A projectile in a uniform gravity field follows a parabolic path (Fig. 1). But according to Kepler’s First Law the projectile is actually orbitting the center of the Earth in an ellipse (Fig. 2).

The following work demonstrates that they are the same, in the limit where projectile height is much less than the Earth’s radius (\(H \ll R\)). An elliptical orbit looks like projectile motion near the surface of the earth.

In this section we find the trajectory of a projectile, \(y(x)\), in a uniform gravity field. We will find that the trajectory is a concave-down parabola which may be written in the form \(y(x) = H - Ax^2\).

For a projectile launched with initial velocity \(v_0\) at angle \(\theta\) on flat ground (using the coordinate system shown in Fig. 3), the \(x\) and \(y\) coordinates as a function of time are

\[x(t) = - \frac{L}{2} + v_0 t \cos \theta\]

\[y(t) = v_0 t \sin \theta - \tfrac{1}{2}g t^2 \]

where \(L\) represents the range (see Fig. 3). To get \(L\) in terms of the initial velocity (\(v_0\) and \(\theta\)), we need to find the total time of flight, \(t_1\). This is the time (after time \(t=0\)) at which \(y=0\).
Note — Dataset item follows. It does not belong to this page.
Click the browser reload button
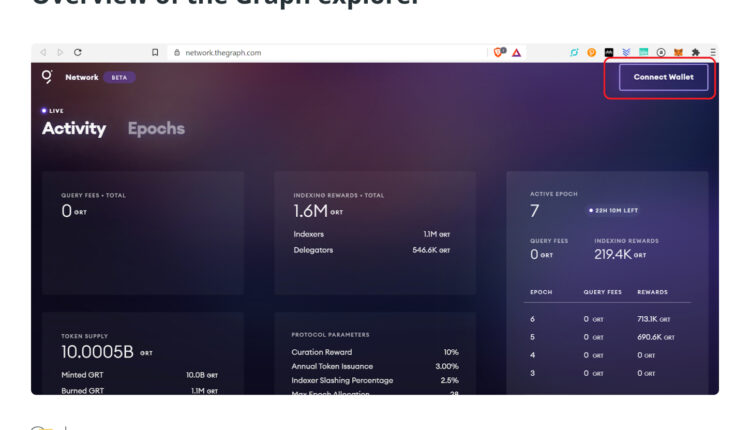 78,52
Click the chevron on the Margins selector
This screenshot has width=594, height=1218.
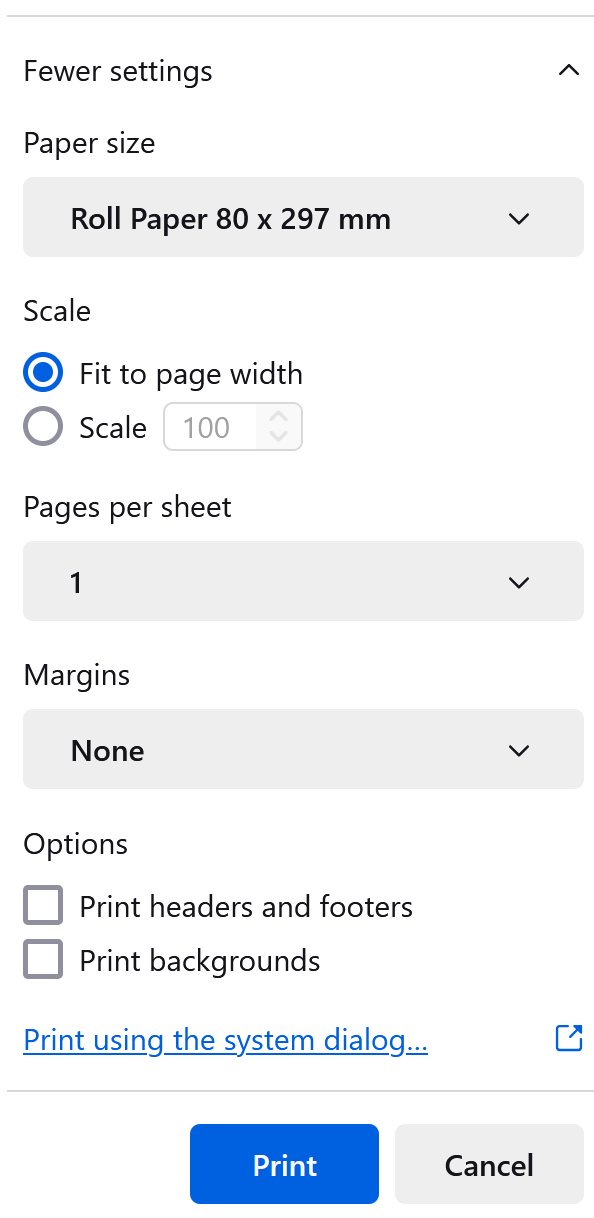519,749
Setting \(y(t_1)=0\), we find

\[t_1 = \frac{2 v_0 \sin \theta}{g} \]

The range \(L\) is then found from \(x(t_1) = \frac{L}{2}\):

\[ L = \frac{2 }{g} v_0^2 \sin \theta \cos \theta \]

Using this in the expression for \(x(t)\) gives

\[x(t) = -\frac{1}{g} v_0^2 \sin \theta \cos \theta + v_0 t \cos \theta\]
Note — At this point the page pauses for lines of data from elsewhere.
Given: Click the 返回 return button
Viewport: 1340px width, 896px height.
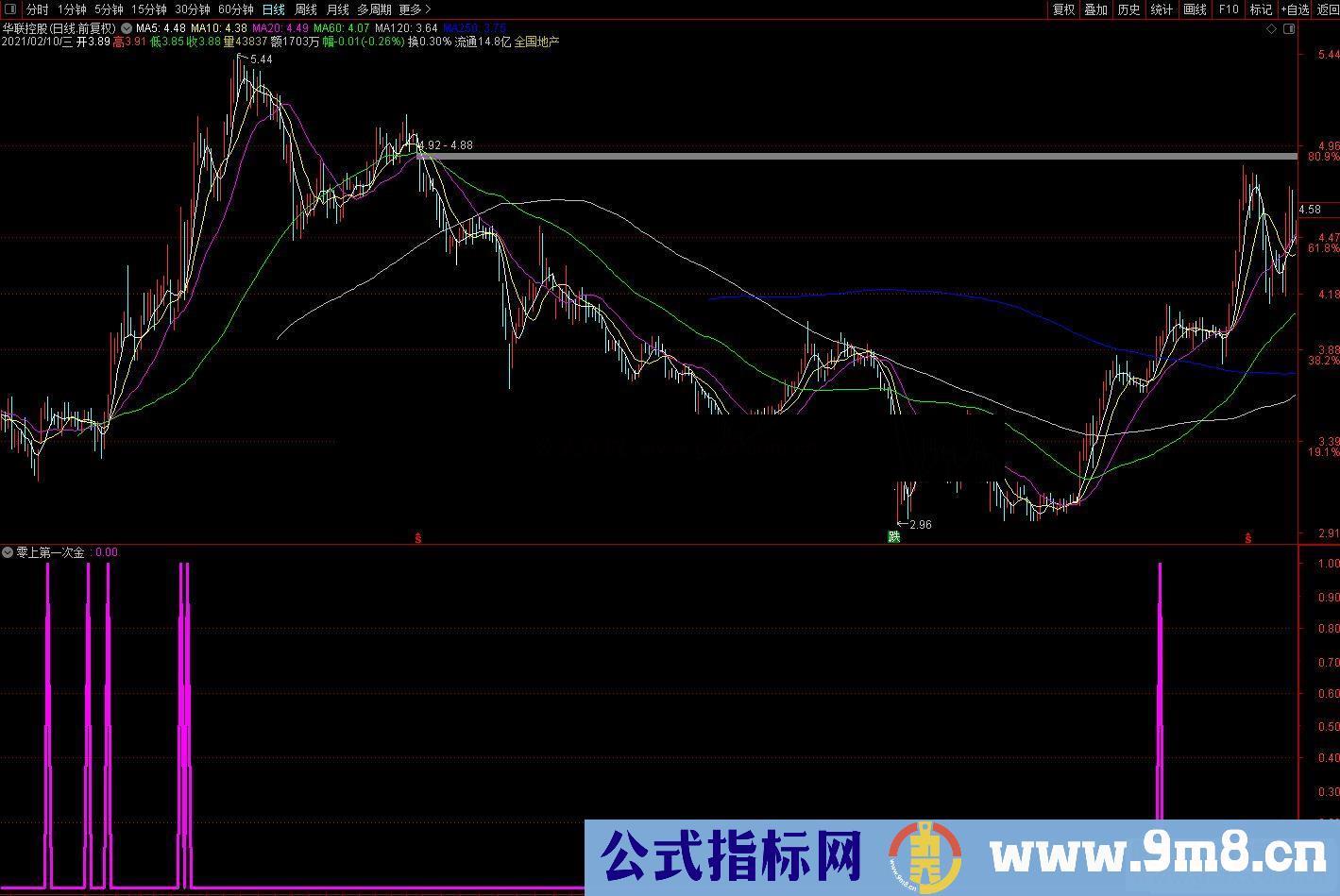Looking at the screenshot, I should coord(1326,8).
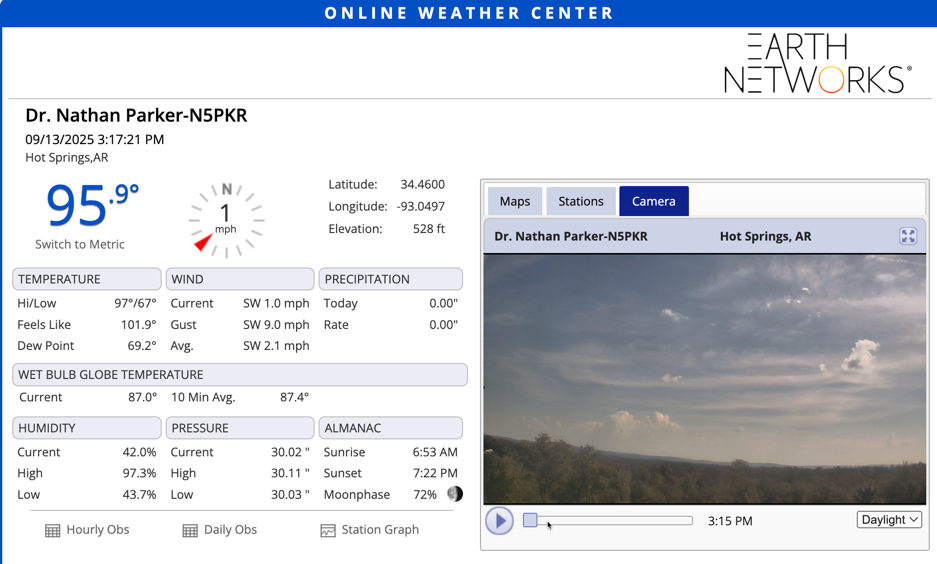The width and height of the screenshot is (937, 564).
Task: Click the moon phase icon
Action: (x=455, y=494)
To obtain the trajectory \(y(x)\), we must solve \(x(t)\) for \(t\), and put it into \(y(t)\).

Inverting the \(x(t)\) equation:

\[t = \frac{x }{v_0 \cos \theta} + \frac{1}{g} v_0 \sin \theta \]

Put this into the \(y(t)\) equation:

\[y(x) = x \tan \theta + \frac{1}{g} v_0^2 \sin^2 \theta - \frac{g}{2} \left ( \frac{x^2}{v_0^2 \cos^2 \theta} + \frac{2x \sin \theta}{g \cos \theta} + \frac{v_0^2 \sin^2 \theta}{g^2}\right )\]
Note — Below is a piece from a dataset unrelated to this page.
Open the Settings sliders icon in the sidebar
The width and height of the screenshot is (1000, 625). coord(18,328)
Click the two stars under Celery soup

\[y(x) = \frac{1}{2g} v_0^2 \sin^2 \theta - \frac{gx^2}{2v_0^2 \cos^2 \theta}\]

This is the parabolic trajectory we sought. It may be easier to recognize written as \(y(x) = H - Ax^2\), where \(H\) and \(A\) are given by

\[H = \frac{1}{2g} v_0^2 \sin^2 \theta \]

and

\[A= \frac{g}{2v_0^2 \cos^2 \theta} \]

Note that at \(x=0\), \(y=H\), which is the maximum projectile height above ground.

We now aim to show that \(y(x) = H - Ax^2\) is equivalent to the tip of an elliptical path which has the Earth’s center at one focus (Fig. 4).

The general equation of an ellipse (with origin at the ellipse center) is

\[ \left (\frac{y}{a} \right )^2 + \left ( \frac{x}{b} \right )^2 = 1 \]

We want this ellipse to just peak above the Earth’s surface at the origin, so we need a value of \(a\) such that \(2a = R+2H\) (see Fig. 4). The center of the ellipse is a distance \(\tfrac{1}{2}R\) from the origin, so we shift the ellipse equation downward by \(\tfrac{1}{2}R\).

Our ellipse now has the equation

\[ \left (\frac{y+\tfrac{1}{2}R}{a} \right )^2 + \left ( \frac{x}{b} \right )^2 = 1 \]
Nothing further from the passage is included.